Corriere della Sera, 7 luglio 2021
Patrioti, quanti abusi di quella parola
«Mio papà era un italiano nato sotto l’Austria-Ungheria, io sono un italiano nato sotto l’Italia, e mi son via via ritrovato jugoslavo e poi sloveno e infine croato, senza mai muovermi da questa casa a due passi dal Dragogna. Maledetta la volta che rinunciai ad andare anch’io in Italia, come la massa degli italiani dell’esodo. Lo feci per non dare un dispiacere a mio papà, convinto che il comunismo prima o poi sarebbe passato ma la nostra terra sarebbe rimasta al suo posto. Mai pentito tanto».

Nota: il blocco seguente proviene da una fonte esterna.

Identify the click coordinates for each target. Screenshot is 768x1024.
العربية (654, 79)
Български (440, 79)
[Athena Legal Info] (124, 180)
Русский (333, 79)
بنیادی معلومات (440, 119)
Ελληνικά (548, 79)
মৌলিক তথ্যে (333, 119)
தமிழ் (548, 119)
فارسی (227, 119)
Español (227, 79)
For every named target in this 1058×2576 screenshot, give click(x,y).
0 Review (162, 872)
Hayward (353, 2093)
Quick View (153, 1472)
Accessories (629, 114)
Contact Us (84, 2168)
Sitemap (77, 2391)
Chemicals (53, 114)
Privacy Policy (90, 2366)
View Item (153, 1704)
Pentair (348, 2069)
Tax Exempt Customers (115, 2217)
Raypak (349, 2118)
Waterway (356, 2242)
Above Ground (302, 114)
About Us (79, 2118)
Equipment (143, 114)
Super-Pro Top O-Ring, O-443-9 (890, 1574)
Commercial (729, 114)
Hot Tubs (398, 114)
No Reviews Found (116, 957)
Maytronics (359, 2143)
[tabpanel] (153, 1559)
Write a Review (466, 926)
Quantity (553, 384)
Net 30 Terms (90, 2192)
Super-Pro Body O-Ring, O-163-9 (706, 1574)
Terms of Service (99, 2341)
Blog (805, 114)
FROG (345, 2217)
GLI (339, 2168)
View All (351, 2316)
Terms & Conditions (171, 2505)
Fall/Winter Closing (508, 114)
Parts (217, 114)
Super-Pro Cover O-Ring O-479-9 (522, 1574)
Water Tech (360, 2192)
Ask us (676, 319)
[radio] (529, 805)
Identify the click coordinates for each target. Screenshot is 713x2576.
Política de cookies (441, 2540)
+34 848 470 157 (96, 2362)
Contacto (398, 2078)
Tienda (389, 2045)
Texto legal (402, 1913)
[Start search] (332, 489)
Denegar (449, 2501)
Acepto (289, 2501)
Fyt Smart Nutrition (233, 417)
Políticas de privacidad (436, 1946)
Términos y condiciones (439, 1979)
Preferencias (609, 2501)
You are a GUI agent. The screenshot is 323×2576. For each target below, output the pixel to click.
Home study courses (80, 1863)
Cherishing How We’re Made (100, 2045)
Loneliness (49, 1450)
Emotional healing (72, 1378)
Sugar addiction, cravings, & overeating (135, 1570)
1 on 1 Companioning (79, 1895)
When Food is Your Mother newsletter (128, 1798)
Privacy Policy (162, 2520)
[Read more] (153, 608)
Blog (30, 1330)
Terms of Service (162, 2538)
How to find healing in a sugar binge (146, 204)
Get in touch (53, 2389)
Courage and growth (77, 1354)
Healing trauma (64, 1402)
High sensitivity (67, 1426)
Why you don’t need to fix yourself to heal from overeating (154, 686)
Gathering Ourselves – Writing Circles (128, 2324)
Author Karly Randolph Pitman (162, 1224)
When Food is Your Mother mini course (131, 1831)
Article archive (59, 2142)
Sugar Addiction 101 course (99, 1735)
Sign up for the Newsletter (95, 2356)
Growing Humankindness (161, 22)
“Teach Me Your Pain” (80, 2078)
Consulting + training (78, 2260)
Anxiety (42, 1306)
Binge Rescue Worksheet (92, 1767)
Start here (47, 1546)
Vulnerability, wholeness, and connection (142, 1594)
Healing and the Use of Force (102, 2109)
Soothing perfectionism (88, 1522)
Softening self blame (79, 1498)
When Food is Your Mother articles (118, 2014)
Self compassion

Trent’anni esatti dopo la nascita a fine giugno del 1991 del confine tra Slovenia e Croazia, tirato su lungo il fiume che sfocia a Pirano (prima spaccatura netta nella storia dell’Istria), pochi hanno ricordato l’erezione di quella frontiera che spezzò il cuore a Virgilio Babic stravolgendo la sua vita anche sulle cose più banali: «La casa ce l’ho da una parte, i campi dall’altra», avrebbe raccontato qualche tempo dopo, «La bolletta della luce mi arriva da Buie che è in Croazia e l’acqua da Capodistria, in Slovenia, l’ufficio tavolare è a Pirano, il catasto ancora a Capodistria... Un casino». Quanto all’ospedale, che per gli abitanti dei dintorni era sempre stato quello di Isola di Capodistria, adesso non andava più bene. E i giornali narravano episodi come quello accaduto a Duilio Visentin che, colpito da una emorragia, era stato portato da Portole, ora croata, verso Isola, ora in Slovenia: «Mio marito sta morendo». «Documenti!». «Muore!».
«Documenti!».
Il giorno che le ruspe travolsero l’orto e il frutteto di Anna Del Bello Budak a Sicciole di Portorose, il direttore del cantiere, lo sloveno Matia Potocar, rideva in faccia alla contadina sconvolta: «Frontiera? No frontiera! Solo area di sosta. Solo cestna. Capito? Ristrutturazione cestna: strada». Pochi anni e lungo il confine sarebbero state posate enormi matasse di filo spinato. Fu un disastro per la Dieta Istriana, il movimento delle Tre Caprette istriane che pareva in forte crescita e teorizzava una regione europea e autonoma a trilinguismo integrale.
Tutti «patrioti» si definivano, quanti schiacciarono sotto diverse bandiere quella speranza. E ascoltare ancora oggi l’abuso partitico e bellicoso della parola «patrioti», per chi ha conosciuto quella storia di prepotenze spacciate per amor di patria, fa venire l’orticaria.